-- Task goal --
Reproduce every line of the records below word for word, leaving out the pictures.

-- Data for this exercise --
+===+
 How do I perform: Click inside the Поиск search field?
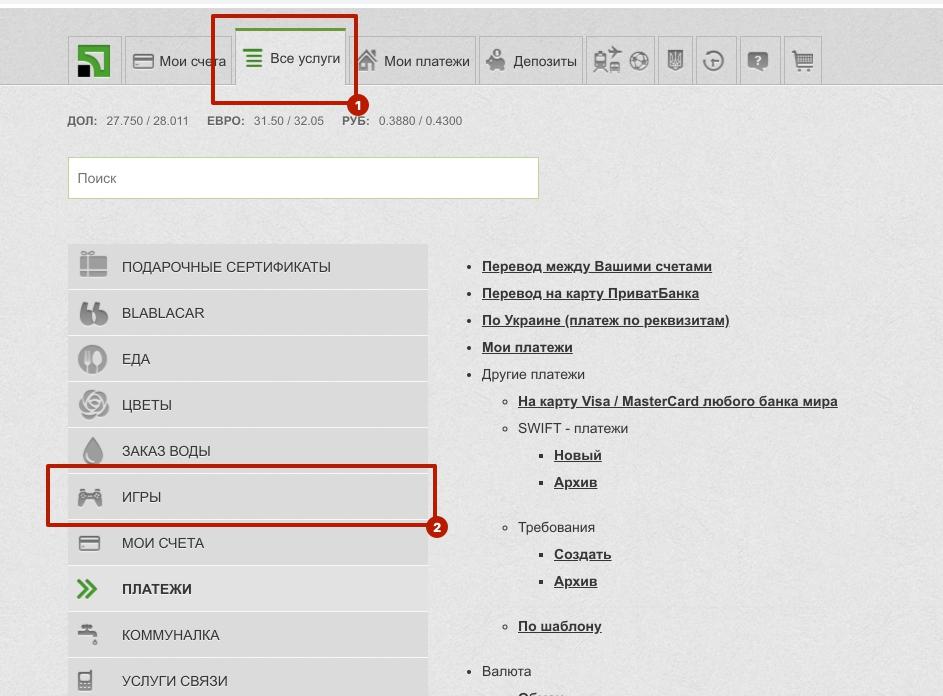[303, 178]
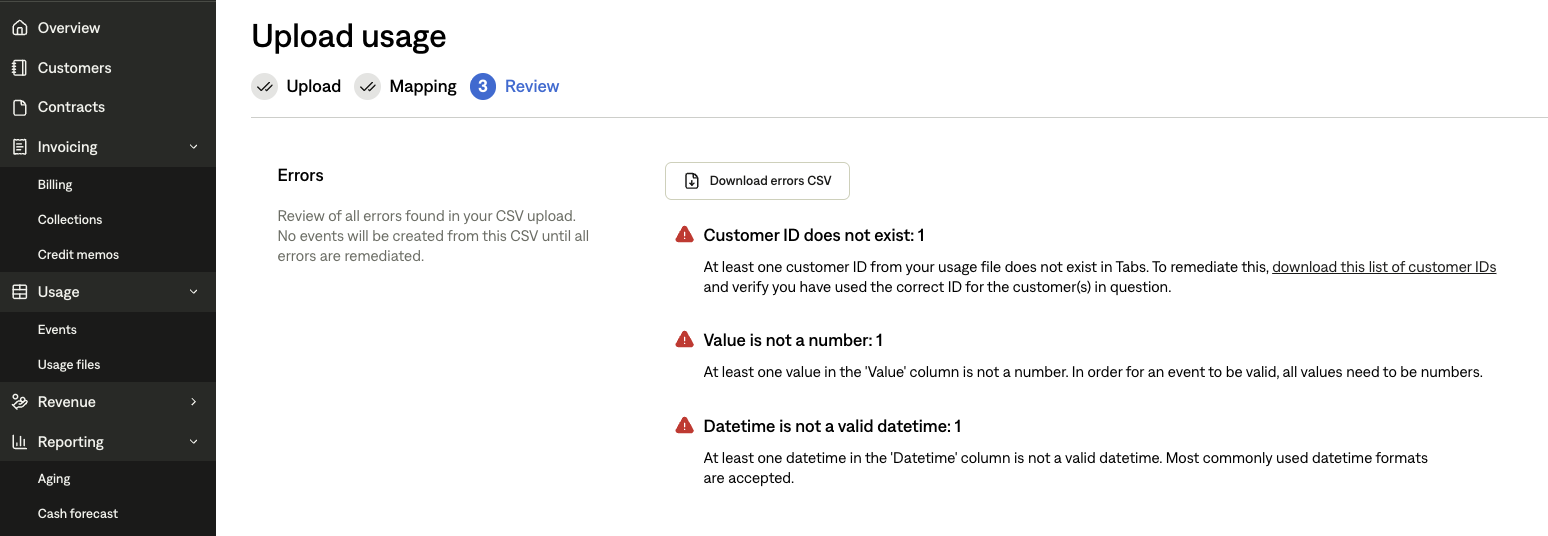Click the Invoicing receipt icon
1548x536 pixels.
click(19, 147)
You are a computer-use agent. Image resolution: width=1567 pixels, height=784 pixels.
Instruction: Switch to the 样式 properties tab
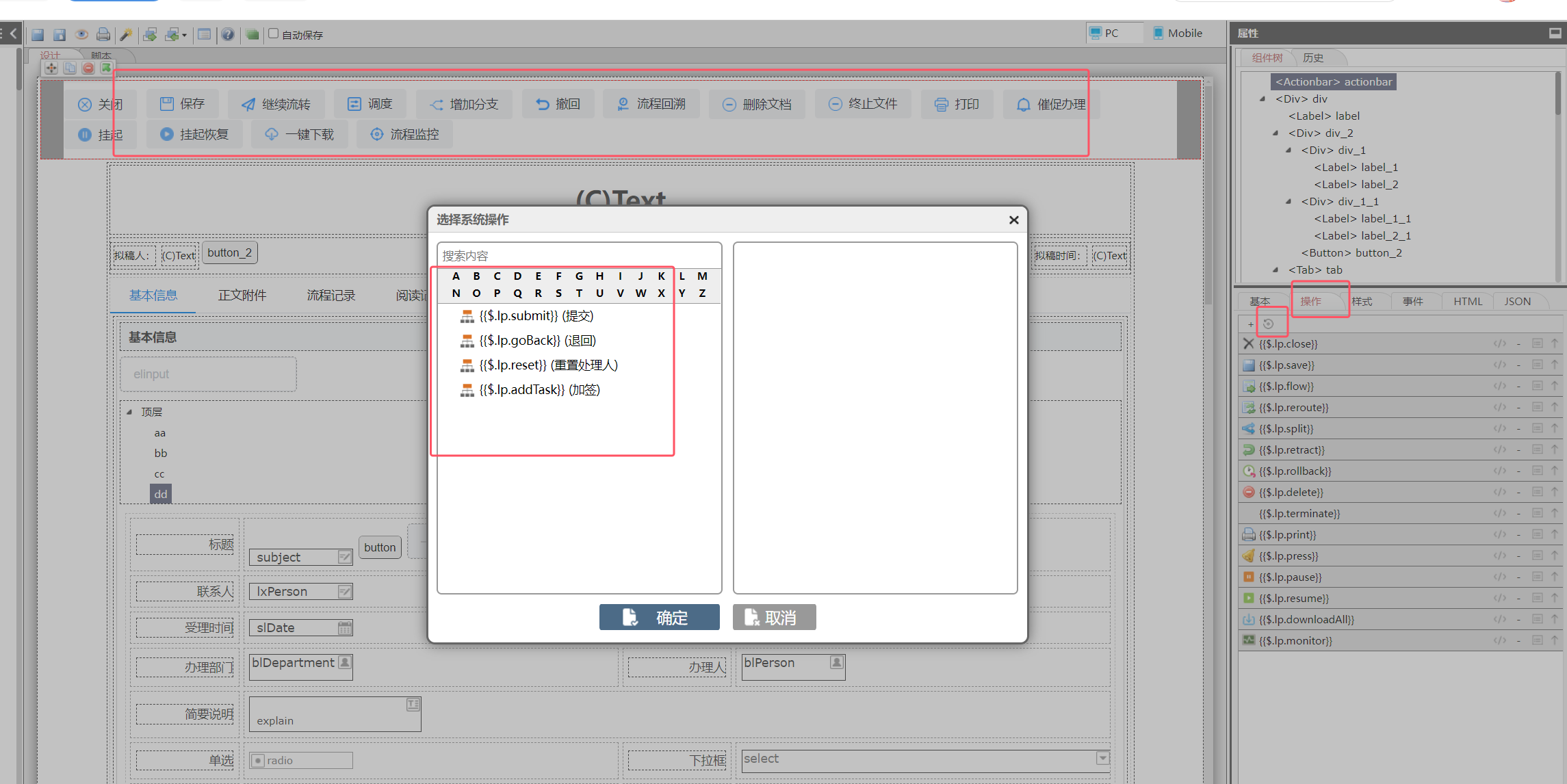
+===+
-- The response --
 How do I perform: Click inside the Поиск search field?
[303, 178]
Click the Invoicing receipt icon
1548x536 pixels.
click(19, 147)
You are a computer-use agent. Image resolution: width=1567 pixels, height=784 pixels.
Instruction: Switch to the 样式 properties tab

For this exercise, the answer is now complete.